Have you expierenced this or am I just crazy??
I have read by two different psychics that when someone is on your mind constantly or a lot it's because there is energy between you and that person. It's seems understandable and logical based on the energy we give off in this world but is it true?
Of late I have felt like I'm crazy. I got out of a relationship almost a year ago and getting over that person wasn't easy at first. Today I don't have an emotional connection like I did (to him and our relationship) but I still think of him daily. Sometimes I feel like he's not letting me go either. Which in reality I've emotionally let him go but it seems he's imprinted in my head and won't leave no matter what I do.
Years ago I dated a man who broke things off with me in a cruel way. Boy was I heart broken. The thing is I knew he cared about me. I knew he wanted to be with me and I also knew he was just confused. Friends and family said I was crazy but I just knew it to be true. Like now this guy was constantly on my mind. Day and night. Well about 3 months after we had last ended things I got a letter from him that confirmed everything I thought I knew to be correct. In fact he did love me and he was confused. He had told me he thought about me so much it freaked him out because he's never felt like that for a woman let alone thought about her that much. Well sadly I had moved on after he tried come back and told I couldn't go any further. He was mad and hurt. Which for awhile I could feel his cold wall towards me even when we stopped all contact.
It never dawned on me that I was picking up his energy. I never thought that was even possible. Now that it's happening again (8 months in and I still think about him) I wonder if he hasn't let it go either. If you asked me to tell you what happened with him like I did my ex years ago I could say the same thing. I KNOW this and I KNOW that. If you asked me how I know I would say "I dont know how I just know that's why he did what he did. He was feeling this and that way".

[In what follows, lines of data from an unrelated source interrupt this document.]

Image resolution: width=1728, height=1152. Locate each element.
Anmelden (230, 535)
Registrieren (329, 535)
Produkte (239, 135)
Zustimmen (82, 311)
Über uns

Am I crazy or has anyone else expierenced this? Can a psychic on here maybe explain if they find this to be true or not. I am not angry sad or bitter in my life right now or towards that relationship but he just won't stay out of my head. I finally gave up as to just let him stay in my head. Because I don't know what else to do. Other than I know he still thinks about me.
If a thought about someone recurs it could be a couple of different things...we could say it is an obsession if it interferes with the "norm" in your life...But if it is not something that interferes with the normal functioning of your life - if it is more like a "presence" that you are carrying with you- then it is energy that you are either mirroring off of each other or something that has not been resolved. Believe that this energy will get resolved over time and perhaps you can even meditate on it and ask the universe to resolve it and it will...
I have been in that situation and it did get resolve although it took several years. In one case it didn't but we in a way are in the middle of the movie...we do not know how it could end. It is what we make of it too. And by the way this applies to many things, not just romantic situations.
There is nothing magical about this. There is no spiritual bond.
Basically, you both had made plans to be together. You both dreamed of a fantastic life together. It didn't work out. So now you both are living lives that are not as pleasant and filling as they your you to THINK your life would have been had you stayed together.
Basically what you two feel is regret and fear about what could have been. You think about each other a lot because you both don't like your lives now. Also maybe things were better when you two were together.
It's tough to go from being in a relationship with someone you love and building a future together and experience the world together... to being single and alone or being in a relationship with someone who doesn't really do it for you. That's not some magic bond.
That's just realizing the grass was greener than it is now. HOWEVER, it didn't work and you must work to find something better than that.